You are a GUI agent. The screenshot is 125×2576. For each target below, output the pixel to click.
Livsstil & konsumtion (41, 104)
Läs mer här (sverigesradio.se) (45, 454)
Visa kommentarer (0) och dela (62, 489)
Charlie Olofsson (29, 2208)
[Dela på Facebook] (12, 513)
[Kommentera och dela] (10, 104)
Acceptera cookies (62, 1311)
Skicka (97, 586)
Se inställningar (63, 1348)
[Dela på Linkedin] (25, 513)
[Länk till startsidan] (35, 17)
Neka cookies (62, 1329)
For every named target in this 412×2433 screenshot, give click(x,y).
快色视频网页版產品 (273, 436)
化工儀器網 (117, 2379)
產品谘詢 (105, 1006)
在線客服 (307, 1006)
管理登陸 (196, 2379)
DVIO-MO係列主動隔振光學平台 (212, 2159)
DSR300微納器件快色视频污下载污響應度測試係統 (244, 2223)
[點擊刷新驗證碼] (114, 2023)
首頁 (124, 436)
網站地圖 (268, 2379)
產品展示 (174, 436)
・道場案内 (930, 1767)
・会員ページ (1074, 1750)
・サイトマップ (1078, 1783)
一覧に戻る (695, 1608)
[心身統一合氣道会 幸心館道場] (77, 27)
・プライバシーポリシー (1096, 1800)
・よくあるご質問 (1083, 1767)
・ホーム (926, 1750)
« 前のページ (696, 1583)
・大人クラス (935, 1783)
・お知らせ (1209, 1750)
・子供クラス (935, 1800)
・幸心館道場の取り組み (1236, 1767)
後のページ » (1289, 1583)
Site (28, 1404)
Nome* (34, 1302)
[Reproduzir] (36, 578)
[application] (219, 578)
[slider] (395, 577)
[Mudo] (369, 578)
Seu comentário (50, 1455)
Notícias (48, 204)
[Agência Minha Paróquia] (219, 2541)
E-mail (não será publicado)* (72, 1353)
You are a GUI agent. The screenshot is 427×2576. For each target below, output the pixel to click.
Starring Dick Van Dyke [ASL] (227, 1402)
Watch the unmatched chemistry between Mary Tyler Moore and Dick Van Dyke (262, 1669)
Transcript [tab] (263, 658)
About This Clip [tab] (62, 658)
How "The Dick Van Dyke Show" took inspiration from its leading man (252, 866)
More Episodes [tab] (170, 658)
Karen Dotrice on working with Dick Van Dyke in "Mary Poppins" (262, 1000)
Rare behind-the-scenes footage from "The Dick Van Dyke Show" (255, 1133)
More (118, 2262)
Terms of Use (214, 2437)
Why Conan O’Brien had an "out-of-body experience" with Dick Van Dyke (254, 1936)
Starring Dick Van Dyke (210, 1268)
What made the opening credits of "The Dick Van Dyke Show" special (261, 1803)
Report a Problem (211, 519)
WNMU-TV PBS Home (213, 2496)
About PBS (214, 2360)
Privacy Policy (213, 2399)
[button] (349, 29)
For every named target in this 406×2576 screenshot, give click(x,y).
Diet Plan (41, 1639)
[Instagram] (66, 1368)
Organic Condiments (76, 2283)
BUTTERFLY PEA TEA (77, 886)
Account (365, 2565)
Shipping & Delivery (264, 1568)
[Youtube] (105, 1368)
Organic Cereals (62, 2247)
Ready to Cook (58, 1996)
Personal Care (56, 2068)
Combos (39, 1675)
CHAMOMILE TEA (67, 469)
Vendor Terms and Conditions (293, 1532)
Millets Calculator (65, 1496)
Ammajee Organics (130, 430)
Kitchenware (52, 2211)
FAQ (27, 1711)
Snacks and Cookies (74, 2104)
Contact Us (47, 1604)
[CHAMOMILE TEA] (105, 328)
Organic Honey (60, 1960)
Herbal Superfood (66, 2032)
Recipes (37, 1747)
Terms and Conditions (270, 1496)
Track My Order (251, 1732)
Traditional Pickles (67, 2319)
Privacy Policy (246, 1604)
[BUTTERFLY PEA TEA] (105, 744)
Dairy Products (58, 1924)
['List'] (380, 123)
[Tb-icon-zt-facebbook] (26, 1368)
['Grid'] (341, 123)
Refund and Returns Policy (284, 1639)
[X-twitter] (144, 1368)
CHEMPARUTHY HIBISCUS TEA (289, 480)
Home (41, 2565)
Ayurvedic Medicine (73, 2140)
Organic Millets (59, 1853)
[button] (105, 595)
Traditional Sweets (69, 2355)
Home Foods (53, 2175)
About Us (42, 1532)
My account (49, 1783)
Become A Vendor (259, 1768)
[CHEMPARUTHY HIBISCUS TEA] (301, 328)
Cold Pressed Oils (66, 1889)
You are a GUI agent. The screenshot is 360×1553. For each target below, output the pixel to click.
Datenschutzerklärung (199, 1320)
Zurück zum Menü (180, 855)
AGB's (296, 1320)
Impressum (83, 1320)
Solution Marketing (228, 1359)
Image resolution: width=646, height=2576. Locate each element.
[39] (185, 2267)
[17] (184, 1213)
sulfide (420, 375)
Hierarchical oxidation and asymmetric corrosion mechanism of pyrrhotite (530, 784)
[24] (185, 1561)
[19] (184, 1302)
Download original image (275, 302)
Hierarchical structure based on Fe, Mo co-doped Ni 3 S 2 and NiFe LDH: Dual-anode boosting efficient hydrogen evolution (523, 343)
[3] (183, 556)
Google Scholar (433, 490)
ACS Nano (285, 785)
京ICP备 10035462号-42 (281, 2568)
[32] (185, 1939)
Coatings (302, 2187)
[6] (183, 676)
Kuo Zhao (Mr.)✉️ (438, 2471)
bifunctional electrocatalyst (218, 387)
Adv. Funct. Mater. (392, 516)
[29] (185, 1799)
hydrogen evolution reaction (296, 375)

########################################

> [What to work on]
Please print each entry once more, exactly as it reads.

> [Exercise response]
You are a GUI agent. The screenshot is 125×2576. For each target below, output the pixel to click.
Livsstil & konsumtion (41, 104)
Läs mer här (sverigesradio.se) (45, 454)
Visa kommentarer (0) och dela (62, 489)
Charlie Olofsson (29, 2208)
[Dela på Facebook] (12, 513)
[Kommentera och dela] (10, 104)
Acceptera cookies (62, 1311)
Skicka (97, 586)
Se inställningar (63, 1348)
[Dela på Linkedin] (25, 513)
[Länk till startsidan] (35, 17)
Neka cookies (62, 1329)
For every named target in this 412×2433 screenshot, give click(x,y).
快色视频网页版產品 (273, 436)
化工儀器網 (117, 2379)
產品谘詢 (105, 1006)
在線客服 (307, 1006)
管理登陸 (196, 2379)
DVIO-MO係列主動隔振光學平台 (212, 2159)
DSR300微納器件快色视频污下载污響應度測試係統 (244, 2223)
[點擊刷新驗證碼] (114, 2023)
首頁 (124, 436)
網站地圖 (268, 2379)
產品展示 (174, 436)
・道場案内 (930, 1767)
・会員ページ (1074, 1750)
・サイトマップ (1078, 1783)
一覧に戻る (695, 1608)
[心身統一合氣道会 幸心館道場] (77, 27)
・プライバシーポリシー (1096, 1800)
・よくあるご質問 (1083, 1767)
・ホーム (926, 1750)
« 前のページ (696, 1583)
・大人クラス (935, 1783)
・お知らせ (1209, 1750)
・子供クラス (935, 1800)
・幸心館道場の取り組み (1236, 1767)
後のページ » (1289, 1583)
Site (28, 1404)
Nome* (34, 1302)
[Reproduzir] (36, 578)
[application] (219, 578)
[slider] (395, 577)
[Mudo] (369, 578)
Seu comentário (50, 1455)
Notícias (48, 204)
[Agência Minha Paróquia] (219, 2541)
E-mail (não será publicado)* (72, 1353)
You are a GUI agent. The screenshot is 427×2576. For each target below, output the pixel to click.
Starring Dick Van Dyke [ASL] (227, 1402)
Watch the unmatched chemistry between Mary Tyler Moore and Dick Van Dyke (262, 1669)
Transcript [tab] (263, 658)
About This Clip [tab] (62, 658)
How "The Dick Van Dyke Show" took inspiration from its leading man (252, 866)
More Episodes [tab] (170, 658)
Karen Dotrice on working with Dick Van Dyke in "Mary Poppins" (262, 1000)
Rare behind-the-scenes footage from "The Dick Van Dyke Show" (255, 1133)
More (118, 2262)
Terms of Use (214, 2437)
Why Conan O’Brien had an "out-of-body experience" with Dick Van Dyke (254, 1936)
Starring Dick Van Dyke (210, 1268)
What made the opening credits of "The Dick Van Dyke Show" special (261, 1803)
Report a Problem (211, 519)
WNMU-TV PBS Home (213, 2496)
About PBS (214, 2360)
Privacy Policy (213, 2399)
[button] (349, 29)
For every named target in this 406×2576 screenshot, give click(x,y).
Diet Plan (41, 1639)
[Instagram] (66, 1368)
Organic Condiments (76, 2283)
BUTTERFLY PEA TEA (77, 886)
Account (365, 2565)
Shipping & Delivery (264, 1568)
[Youtube] (105, 1368)
Organic Cereals (62, 2247)
Ready to Cook (58, 1996)
Personal Care (56, 2068)
Combos (39, 1675)
CHAMOMILE TEA (67, 469)
Vendor Terms and Conditions (293, 1532)
Millets Calculator (65, 1496)
Ammajee Organics (130, 430)
Kitchenware (52, 2211)
FAQ (27, 1711)
Snacks and Cookies (74, 2104)
Contact Us (47, 1604)
[CHAMOMILE TEA] (105, 328)
Organic Honey (60, 1960)
Herbal Superfood (66, 2032)
Recipes (37, 1747)
Terms and Conditions (270, 1496)
Track My Order (251, 1732)
Traditional Pickles (67, 2319)
Privacy Policy (246, 1604)
[BUTTERFLY PEA TEA] (105, 744)
Dairy Products (58, 1924)
['List'] (380, 123)
[Tb-icon-zt-facebbook] (26, 1368)
['Grid'] (341, 123)
Refund and Returns Policy (284, 1639)
[X-twitter] (144, 1368)
CHEMPARUTHY HIBISCUS TEA (289, 480)
Home (41, 2565)
Ayurvedic Medicine (73, 2140)
Organic Millets (59, 1853)
[button] (105, 595)
Traditional Sweets (69, 2355)
Home Foods (53, 2175)
About Us (42, 1532)
My account (49, 1783)
Become A Vendor (259, 1768)
[CHEMPARUTHY HIBISCUS TEA] (301, 328)
Cold Pressed Oils (66, 1889)
You are a GUI agent. The screenshot is 360×1553. For each target below, output the pixel to click.
Datenschutzerklärung (199, 1320)
Zurück zum Menü (180, 855)
AGB's (296, 1320)
Impressum (83, 1320)
Solution Marketing (228, 1359)
Image resolution: width=646, height=2576. Locate each element.
[39] (185, 2267)
[17] (184, 1213)
sulfide (420, 375)
Hierarchical oxidation and asymmetric corrosion mechanism of pyrrhotite (530, 784)
[24] (185, 1561)
[19] (184, 1302)
Download original image (275, 302)
Hierarchical structure based on Fe, Mo co-doped Ni 3 S 2 and NiFe LDH: Dual-anode boosting efficient hydrogen evolution (523, 343)
[3] (183, 556)
Google Scholar (433, 490)
ACS Nano (285, 785)
京ICP备 10035462号-42 (281, 2568)
[32] (185, 1939)
Coatings (302, 2187)
[6] (183, 676)
Kuo Zhao (Mr.)✉️ (438, 2471)
bifunctional electrocatalyst (218, 387)
Adv. Funct. Mater. (392, 516)
[29] (185, 1799)
hydrogen evolution reaction (296, 375)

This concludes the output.